• [Material to process]
----------------

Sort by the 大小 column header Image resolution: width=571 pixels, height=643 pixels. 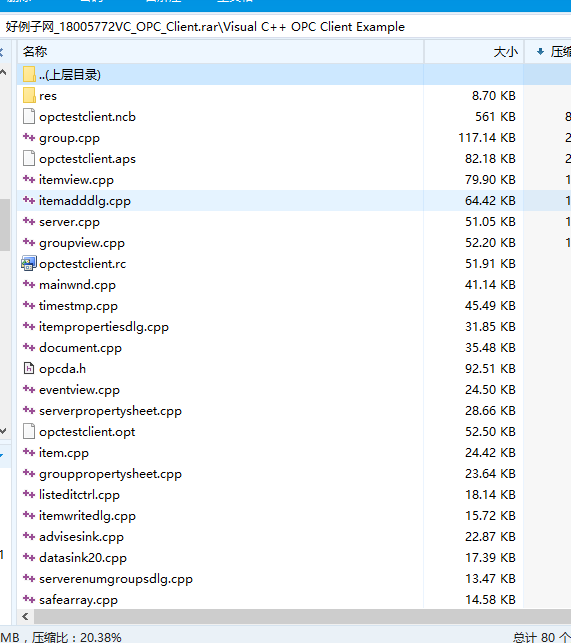[x=474, y=52]
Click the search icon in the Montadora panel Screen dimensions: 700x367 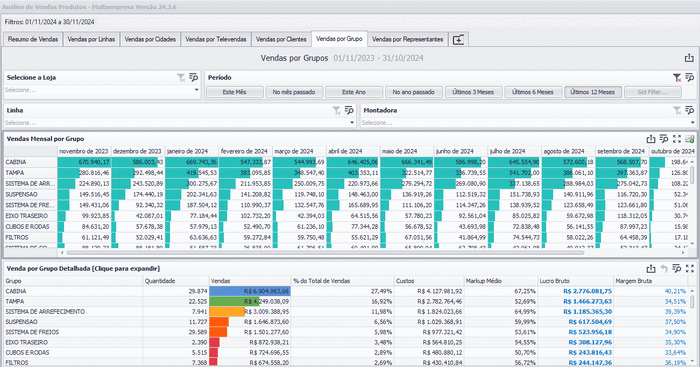coord(689,110)
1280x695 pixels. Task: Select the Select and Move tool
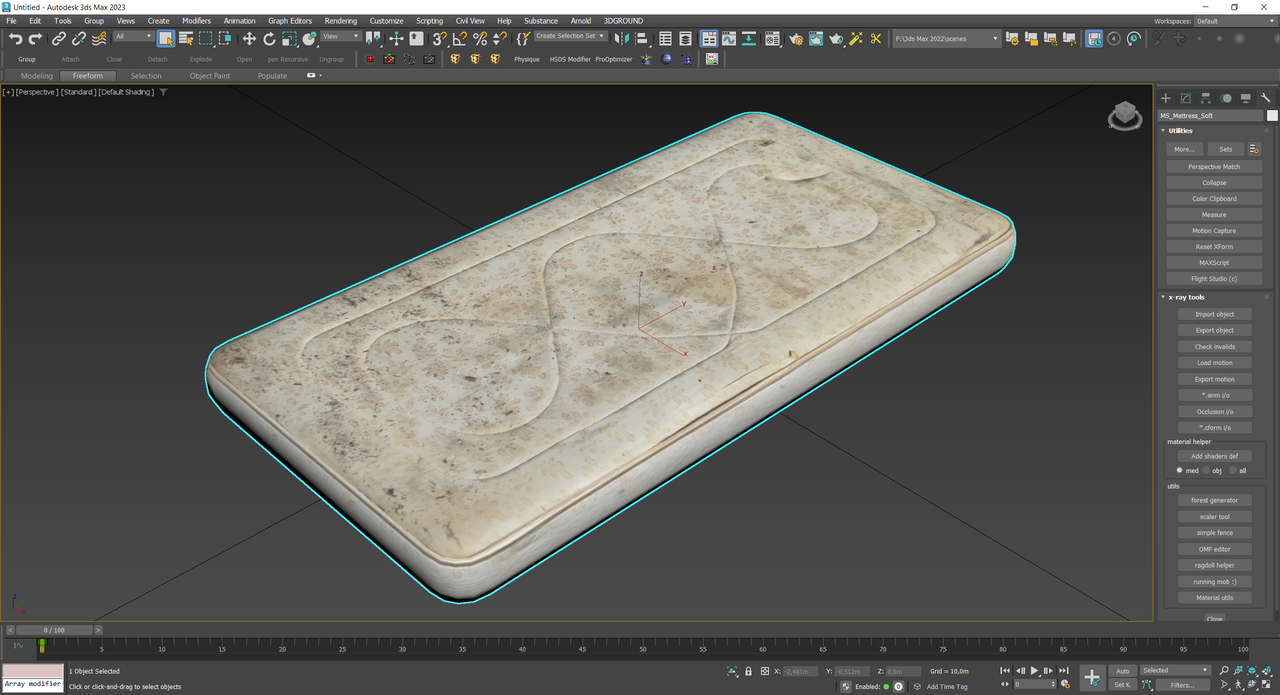[x=249, y=38]

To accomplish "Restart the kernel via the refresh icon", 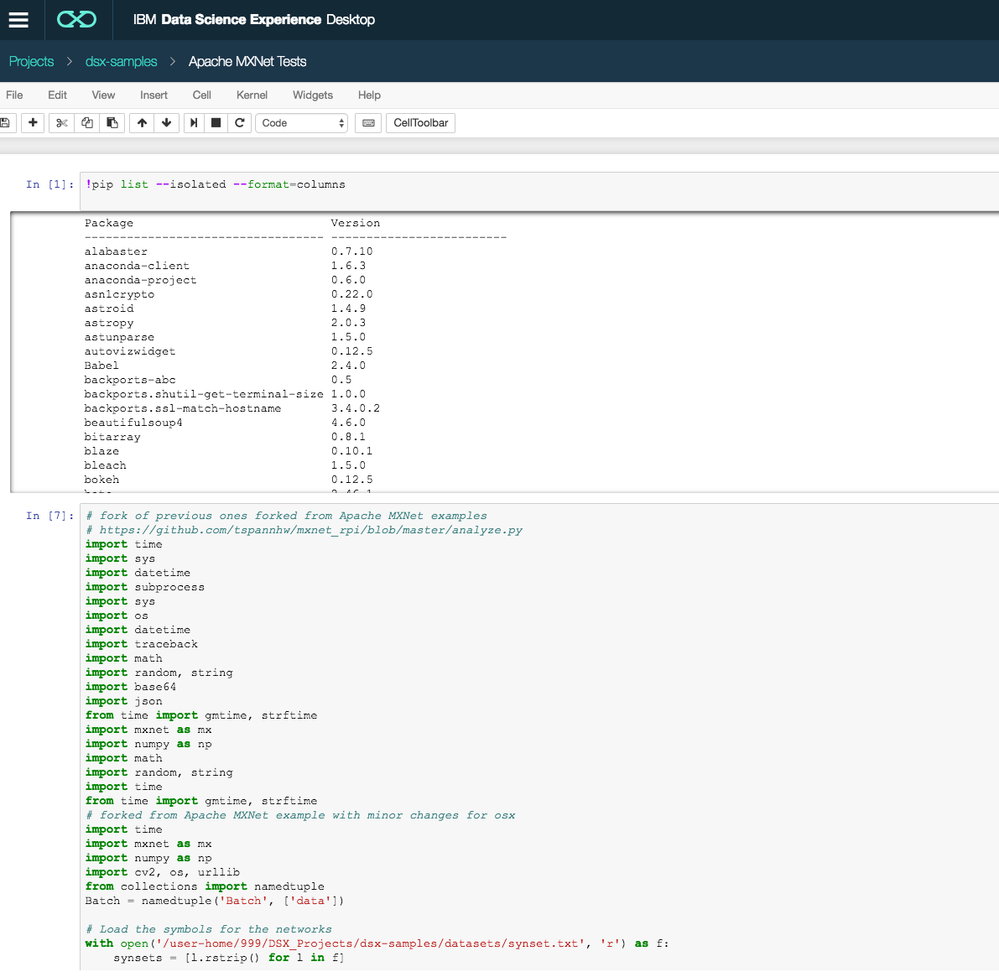I will click(x=240, y=122).
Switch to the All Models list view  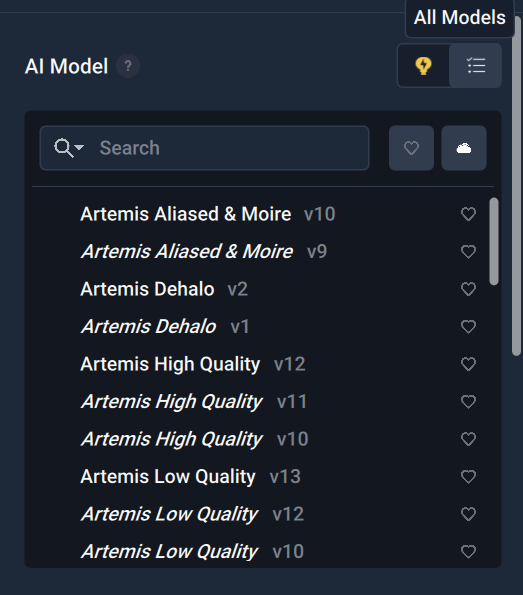pyautogui.click(x=476, y=66)
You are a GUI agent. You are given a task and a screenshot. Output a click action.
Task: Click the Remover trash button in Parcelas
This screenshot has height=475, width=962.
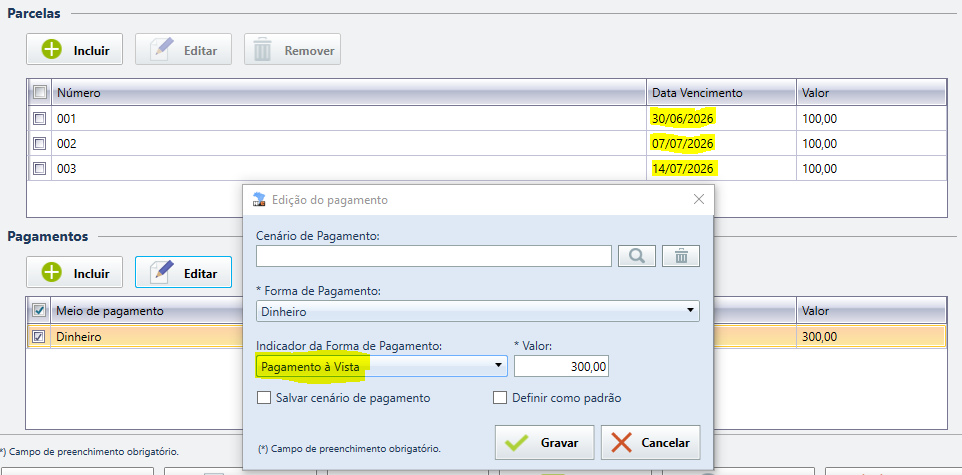(x=293, y=50)

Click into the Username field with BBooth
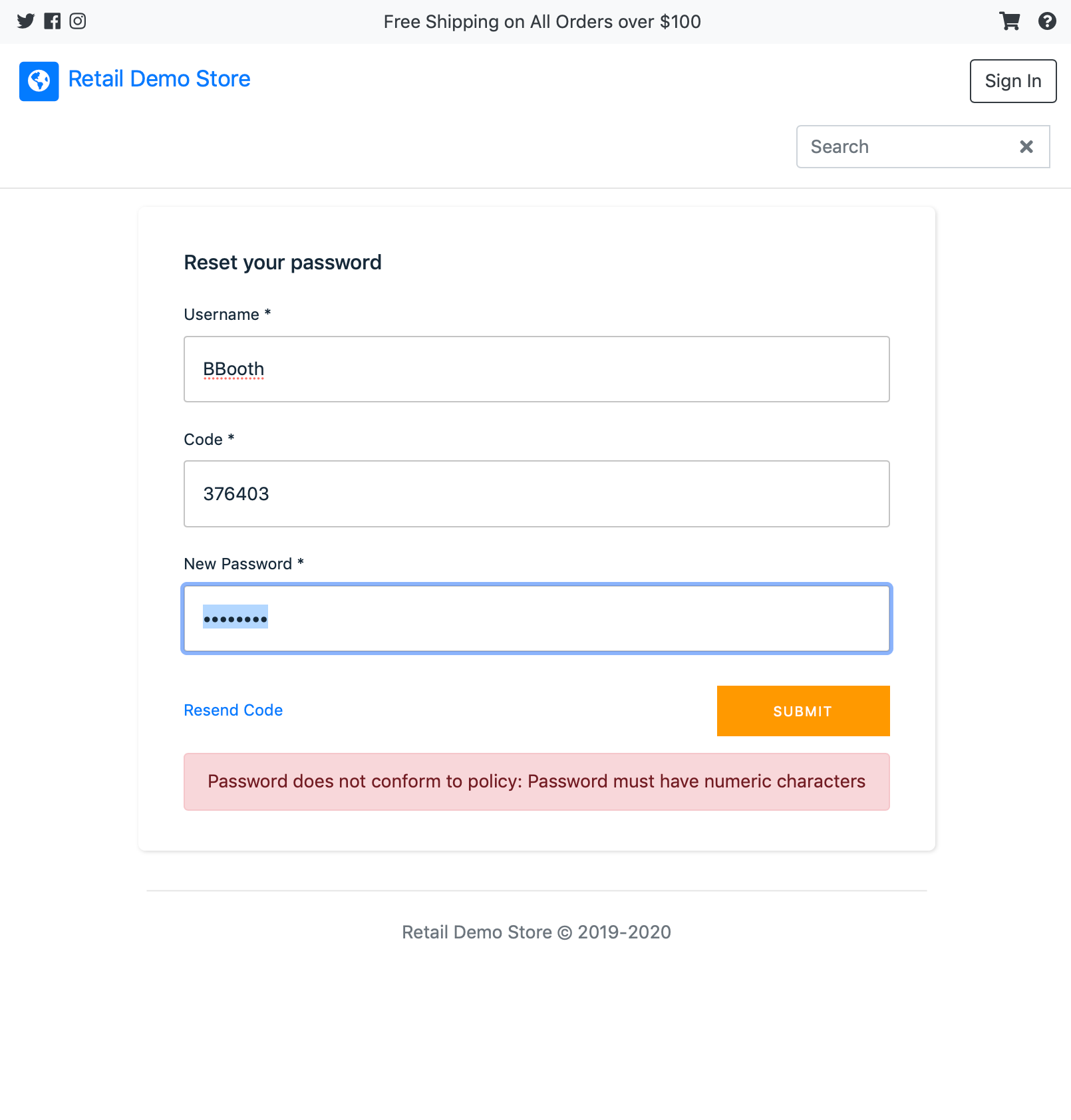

----------------

Do not include pictures. Copy only the lines running from the line with "Task: Click the" through the last line of the records, exactly as they appear.

Task: Click the Remover trash button in Parcelas
This screenshot has height=475, width=962.
(x=293, y=50)

Click into the Username field with BBooth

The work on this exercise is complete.